What this should mean for the proposal
The proposal should make three points clearly.
1. Mortality is part of the incidence story
If the project wants to talk about lifetime fairness, widow outcomes, or distributional reform effects, mortality cannot remain a one-line note in the methods section.
2. Projection alignment is not optional
The benchmark models already teach this. The right comparison is not “free-running purity” versus “aligned models.” The real comparison is “explicit alignment” versus “hidden drift.”
3. Raw and aligned outputs should both be preserved
This is one of the main transparency advantages the public model can offer. Users should be able to see:
- what the model would do on its own
- what changed because of alignment
- how sensitive the results are to that alignment
That is a stronger public contribution than pretending the calibration layer does not exist.
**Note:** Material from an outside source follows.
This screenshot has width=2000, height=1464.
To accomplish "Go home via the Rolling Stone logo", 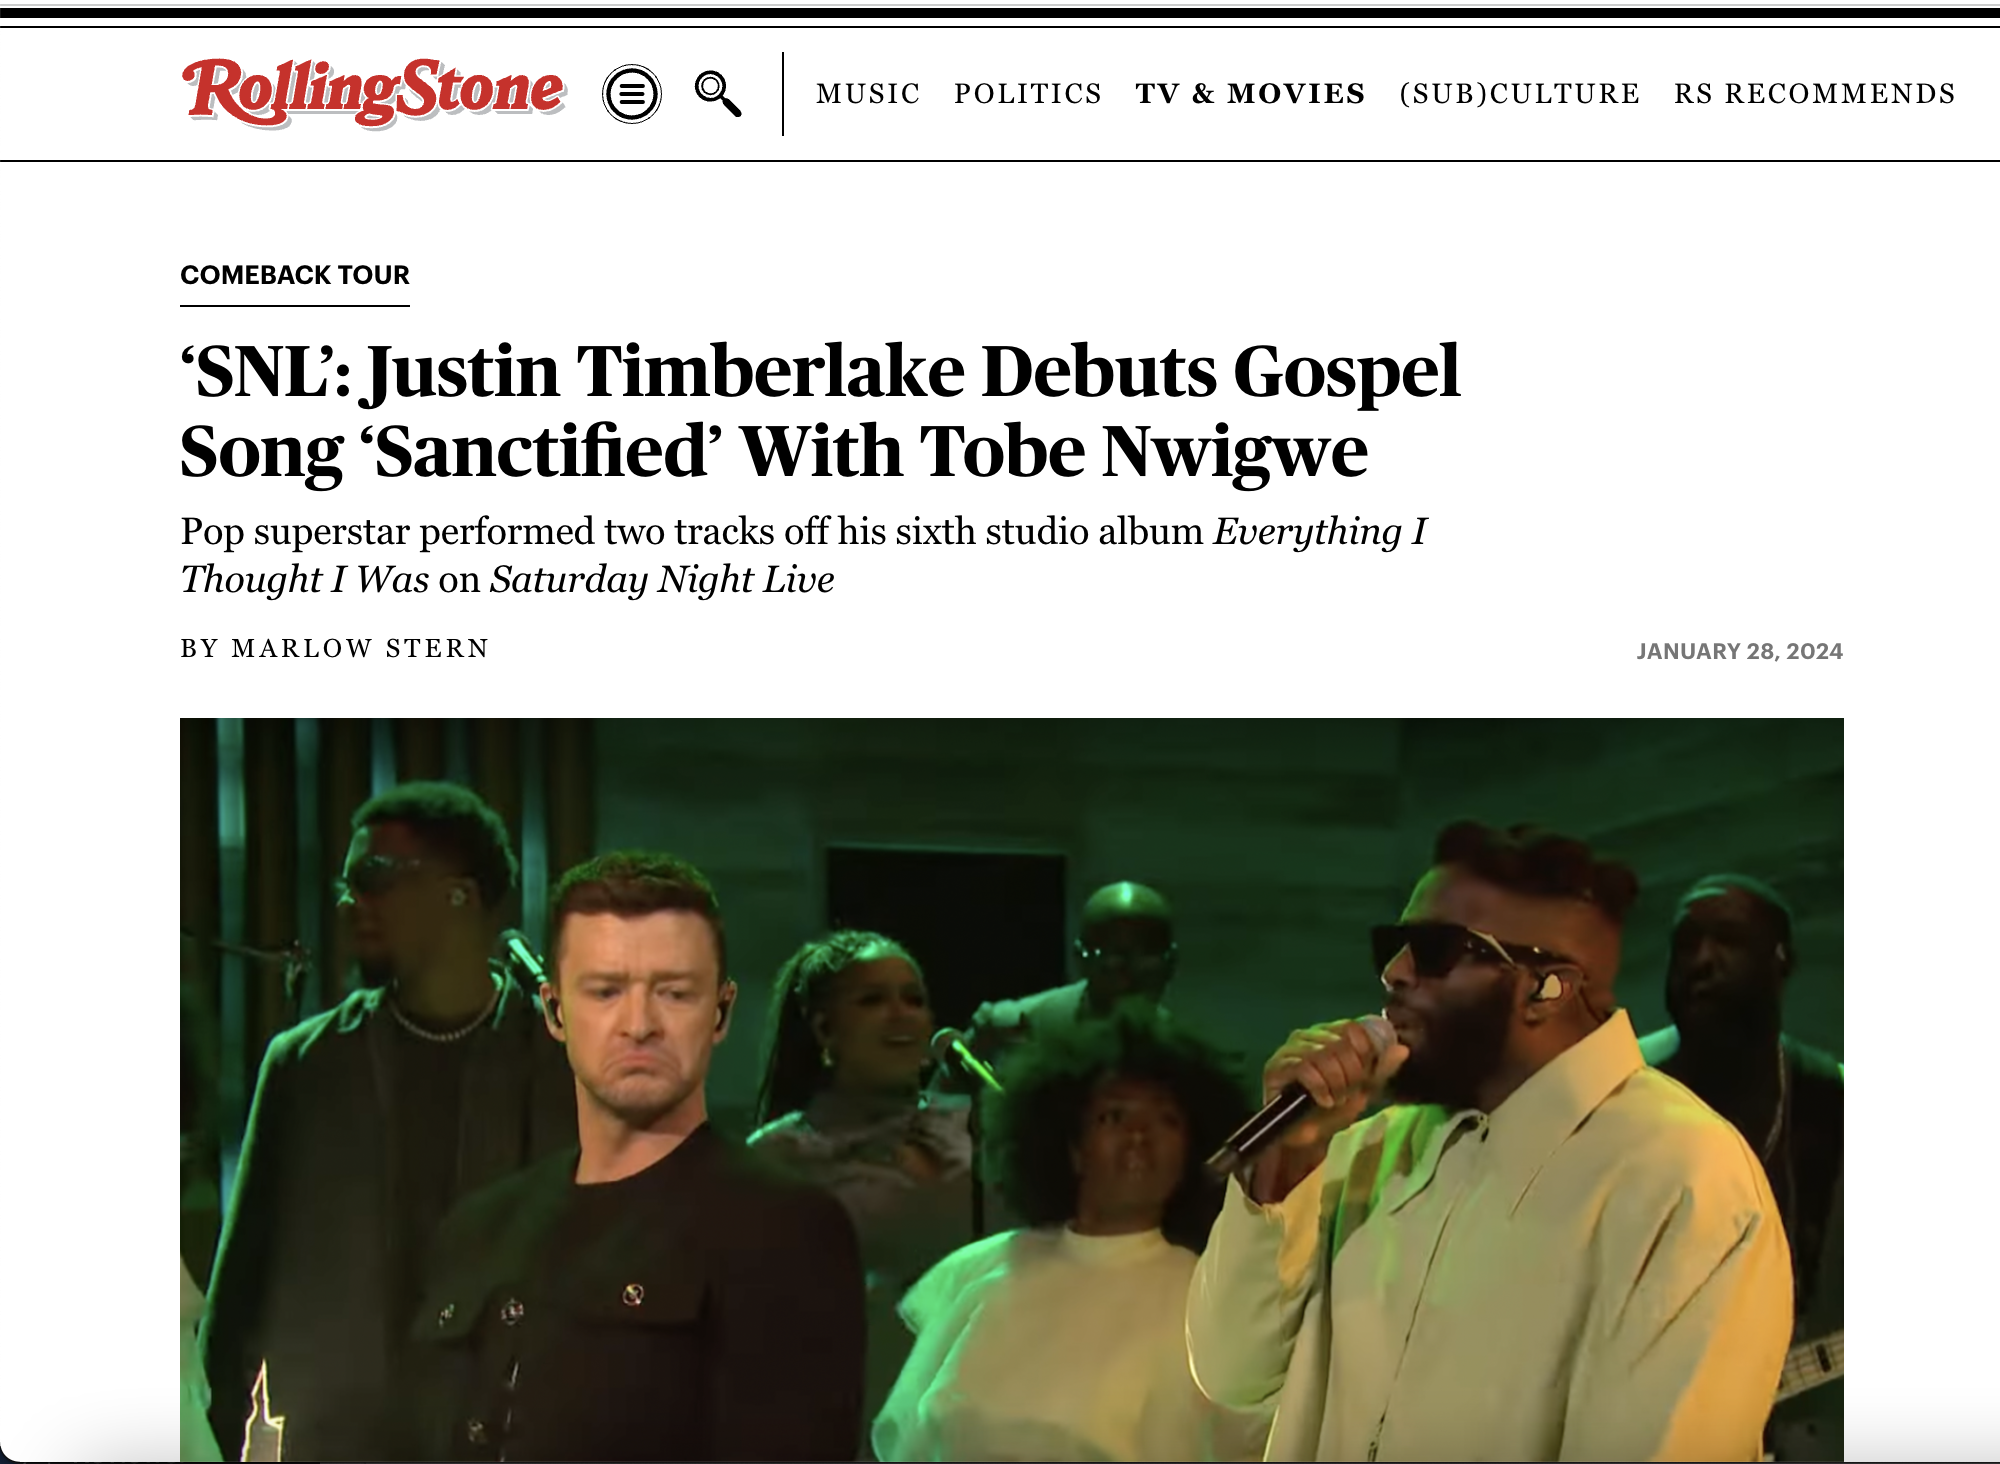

Recommended build sequence
The cleanest sequence is:
- Baseline mortality layer age-sex hazard plus event timing
- Differential mortality adjustments using earnings or education proxies
- Survivor-facing validation widowhood and survivor counts
- Forward projection alignment using Trustees-style benchmarks
- Projection drift scorecard raw versus aligned monitoring and uncertainty reporting
This is realistic, fundable, and easier to validate than attempting a fully endogenous mortality-and-macro system from the outset.
Bottom line
The proposal should not describe mortality as “use SSA life tables” and projection quality as “align to Trustees assumptions.”
It should describe:
- an explicit mortality state layer
- differential survival by socioeconomic status
- survivor-relevant death timing
- a multi-layer drift-control stack
- evaluation metrics that make stage 3 falsifiable
That is the level of operational detail needed if the project is going to claim serious long-run Social Security analysis.